Interesting Info 27 Apr 2014

Adequate Explanations

Important Information Relating to Your Conditional Sale Agreement

You should make sure you understand what is involved before entering into the agreement. Ask yourself the following questions:

(a) Is this product suitable for what I want to use it for?

The credit provided under the agreement is to finance the purchase of specific goods. The product is generally suitable for medium-term borrowing, for example over 2 to 5 years. The agreement is likely to be unsuitable if you want to repay the borrowing over a period shorter than one year. If this is your need, this product may not be appropriate.

As the interest rate is fixed, your repayment will also be fixed in accordance with the repayments schedule agreed with the finance company (see your finance agreement for details).

(b) How much will the credit cost me?

The principal costs of the credit are set out in the Pre-Contract Credit Information document (also known as Standard European Consumer Credit Information ‘SECCI’), including details of the repayments, any fees or charges, the total amount you will have to pay and the interest rate. The Pre-Contract Credit Information document also shows you the APR, which may assist you in comparing the overall cost of credit. You should consider whether you can afford the monthly repayments, even if your circumstances change.

(c) What special features might this agreement have that I need to be aware of? Particularly anything that may impact on what I am required to pay?

You have the right to repay all or some of the credit early. However, if you wish to do this, you will be charged interest as laid out in the terms and conditions of the agreement. In order to meet your needs, the finance company may have arranged a bespoke repayment schedule with you. This may include a large final repayment – often referred to as a “balloon” payment. If this is the case you should review the agreement and amounts of repayments carefully, to ensure you understand your obligations and that you have the funds to make the repayments on their scheduled dates.

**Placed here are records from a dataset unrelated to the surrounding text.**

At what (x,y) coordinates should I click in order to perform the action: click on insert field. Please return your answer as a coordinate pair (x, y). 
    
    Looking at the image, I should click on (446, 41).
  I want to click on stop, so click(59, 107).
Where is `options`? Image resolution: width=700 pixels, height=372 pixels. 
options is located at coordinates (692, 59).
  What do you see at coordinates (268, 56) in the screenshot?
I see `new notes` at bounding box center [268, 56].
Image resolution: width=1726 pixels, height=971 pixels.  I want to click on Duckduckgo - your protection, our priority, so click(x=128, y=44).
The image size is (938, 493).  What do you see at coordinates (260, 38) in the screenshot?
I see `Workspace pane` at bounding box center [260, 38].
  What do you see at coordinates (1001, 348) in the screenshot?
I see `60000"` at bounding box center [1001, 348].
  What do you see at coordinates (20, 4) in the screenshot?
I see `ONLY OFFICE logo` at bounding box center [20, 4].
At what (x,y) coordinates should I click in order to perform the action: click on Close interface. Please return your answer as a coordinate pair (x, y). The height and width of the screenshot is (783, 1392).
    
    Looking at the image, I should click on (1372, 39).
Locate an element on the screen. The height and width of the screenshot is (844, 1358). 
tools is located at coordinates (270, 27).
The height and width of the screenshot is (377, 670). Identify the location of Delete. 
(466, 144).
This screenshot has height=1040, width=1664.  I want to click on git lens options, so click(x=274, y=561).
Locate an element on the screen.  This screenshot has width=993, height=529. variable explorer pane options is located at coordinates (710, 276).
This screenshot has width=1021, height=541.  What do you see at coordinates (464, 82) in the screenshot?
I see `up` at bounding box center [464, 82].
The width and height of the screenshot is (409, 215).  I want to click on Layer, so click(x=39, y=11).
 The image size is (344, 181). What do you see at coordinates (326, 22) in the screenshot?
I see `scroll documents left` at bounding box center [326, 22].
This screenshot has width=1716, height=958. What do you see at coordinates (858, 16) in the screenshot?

Under the terms of your agreement, you will not become the owner of the goods, until you have made all the payments, which are due to the finance company.

You should carefully review the terms of your agreement to ensure that you can meet any restrictions concerning the use and insurance of the goods.

If you do not repay the finance company at the required times, they may take legal action to repossess the goods. If you have paid one third (or more) of the total amount payable, the finance company may need to get a court order before doing so.

If additional Security in the form of a Guarantee and Indemnity is to be taken, the details will be set out in section 2 of the Pre-Contract Credit Information document. Where a Guarantee and Indemnity

is taken and you break the terms of the agreement the finance company will send you a default notice (with a copy to the guarantor/indemnifier) giving you a chance to put things right. If you fail to do so,

the finance company can claim repayment of the outstanding sums due to them from the guarantor/indemnifier. Once the outstanding sums due to them have been repaid, the guarantor/indemnifier may have the right to recover from you any moneys paid to the finance company under the Guarantee and Indemnity. That would be a private matter between you and the guarantor/indemnifier and would not involve the finance company.

(d) What could happen if I can’t keep up repayments?

Missing and/or late payments could have severe consequences for your finances, including making obtaining credit more difficult in the future because the finance company will report non-payment to the credit reference agencies. Any failure to pay will adversely affect your credit rating. If you miss payments you will also have to pay the finance company charges and other fees as set out at section 3 of the Pre-Contract Credit Information document (the part with sub-heading ‘Costs in the case of late payments’), plus the costs of the finance companies legal action (as applicable).

If you fail to repay what is owed the finance company may have the right to repossess the goods financed under the agreement. The goods may be sold to recover any sums owing by you, and if there is a shortfall after the sale you will be liable for any sums outstanding.

The finance company may also obtain a county court judgment (‘CCJ’ – known as a decree in Scotland) and this will affect your ability to obtain further credit.

Except in Scotland, the finance company may be able to apply to the court for a charging order on any home that you own to enforce the judgment if you do not pay. A charging order on the property normally means that, on its sale, what is owed to the finance company must be paid out of the sale proceeds.

(e) What withdrawal rights do I have?

You have a right to withdraw from the agreement, without giving a reason, within 14 days commencing the day after you receive notification from the finance company that the agreement has been executed by them. You can exercise your right to withdraw by notifying the finance company either in writing to the address set out on the finance agreement or by phone.

Please note, that if you withdraw, you must repay the credit in full. You will have 30 days to repay them the full amount (in cleared funds) starting from the day you notify them.

(f) Do I need more information before deciding?

We hope that this and the other information provided contains everything you need to know about the agreement to allow you to make an informed decision about whether to take the credit and enter into the agreement with the finance company.

Please use the information to ensure that the agreement meets your requirements.

(g) What if I have more questions?

If you have any further questions relating to the agreement or the proposed credit, please contact us.

(h) Will I have sufficient time to consider the Pre-Contract Credit Information document?

The Pre-Contract Information document will be sent to you along with the Conditional Sale Agreement. We recommend you take time to consider the contents of the Pre-Contract Information document before signing the Conditional Sale agreement.

Please only sign the credit agreement when you are satisfied that the product and the terms of the credit are right for you.